大生部多おおうべのおおは七世紀の頃、現在の富士川の辺りで、蛾の幼虫を神と崇め、今で言うところの新興宗教ムーブメントを起こした人物である。

それを祀れば金銭に恵まれ、不老長寿を得ると喧伝。信じた人々は、幼虫を「常世とこよの神」として祭り、一心不乱に祈り続け、生業なりわいを放棄したという。


この怪しげなムーブメントは、当時の都まで波及し、懸念した秦河勝はたのかわかつにより、大生部多は討伐されたと伝えられている。


大生部多は討伐されたが、命までは奪われなかった。

秦河勝並びに当時の朝廷に忠誠を誓い、大生部から「大」の文字を秦に返し、宇部姓を名乗る。その後は人民の安寧を祈願する術師として、ひっそりと生活を送った。

常世の神の信仰を捨てきれなかった一部の者が、宇部家から離れ、多種の虫を使う呪術師として、今日まで命脈を保っている。


その虫使いの術者、香弥子が吐き出した紐状のものは、うねうねと這い、体育館の真ん中に集まった。さらにそれらは、緑色と茶色の混ざったような液体に包まれ、姿形を変貌させた。

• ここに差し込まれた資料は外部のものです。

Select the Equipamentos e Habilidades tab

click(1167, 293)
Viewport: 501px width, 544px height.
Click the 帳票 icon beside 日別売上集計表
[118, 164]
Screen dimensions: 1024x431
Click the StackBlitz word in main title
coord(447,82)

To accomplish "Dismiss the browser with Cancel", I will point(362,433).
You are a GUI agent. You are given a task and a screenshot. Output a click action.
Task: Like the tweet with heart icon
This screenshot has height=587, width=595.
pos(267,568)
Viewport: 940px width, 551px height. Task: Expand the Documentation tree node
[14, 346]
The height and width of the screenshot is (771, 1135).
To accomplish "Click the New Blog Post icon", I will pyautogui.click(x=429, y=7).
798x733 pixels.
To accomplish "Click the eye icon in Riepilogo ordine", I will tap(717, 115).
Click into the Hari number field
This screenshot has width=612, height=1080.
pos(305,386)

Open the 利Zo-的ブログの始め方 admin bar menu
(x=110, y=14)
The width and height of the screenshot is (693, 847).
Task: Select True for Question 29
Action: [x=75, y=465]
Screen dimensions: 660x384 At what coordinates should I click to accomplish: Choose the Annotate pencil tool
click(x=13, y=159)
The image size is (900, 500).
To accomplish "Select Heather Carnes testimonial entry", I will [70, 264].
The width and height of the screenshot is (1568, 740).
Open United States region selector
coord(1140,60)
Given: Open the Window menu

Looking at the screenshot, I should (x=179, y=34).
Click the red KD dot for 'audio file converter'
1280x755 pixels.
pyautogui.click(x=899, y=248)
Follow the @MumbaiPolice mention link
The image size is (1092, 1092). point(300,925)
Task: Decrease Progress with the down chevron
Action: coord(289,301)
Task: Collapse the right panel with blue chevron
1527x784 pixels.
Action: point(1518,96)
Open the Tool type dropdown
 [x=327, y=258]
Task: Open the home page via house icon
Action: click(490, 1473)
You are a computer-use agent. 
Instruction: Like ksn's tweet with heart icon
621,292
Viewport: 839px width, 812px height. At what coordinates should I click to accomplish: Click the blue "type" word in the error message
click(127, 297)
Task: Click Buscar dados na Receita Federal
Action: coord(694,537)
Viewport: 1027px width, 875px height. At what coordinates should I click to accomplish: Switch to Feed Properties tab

片翼の幅が、二メートルはあるかと思われる、茶色の蛾が生まれた。


「常世の神よ! さあ、悪しき者どもを一掃せよ」


生まれたての蛾は、何度か羽ばたきを繰り返し、空中に浮かんだ。


白井は綿貫を背に隠し、島内と二人、体育館の入口の戸を開けようとした。

近付いてくる茶色の蛾は、鱗粉と共に、強い悪意を撒き散らしている。

だが、男二人が力を込めても、戸は動かない。

蛾の羽に浮かんだ模様が、骸骨のように見えた時、瑠香が口を開いた。


「無駄だと言っているだろう。更年期が、脳まで進行しているのか、新堂香弥子」

瑠香は再び矢をつがえる。


神樹蚕しんじゅさんは、そんな小汚い虫ではない」

瑠香は矢を放った。

矢は、蛾の胴体に穴を開け、そのまま香弥子の胸へ飛んだ。



一方、恭介と悠斗は、侑太らがたむろする、多目的レンタルスペースの入口まで来ていた。

五階建てビルである。

手順を打ち合わせ、悠斗が入口に近づく。ビル内のエレベーターは二の数字で停まっていた。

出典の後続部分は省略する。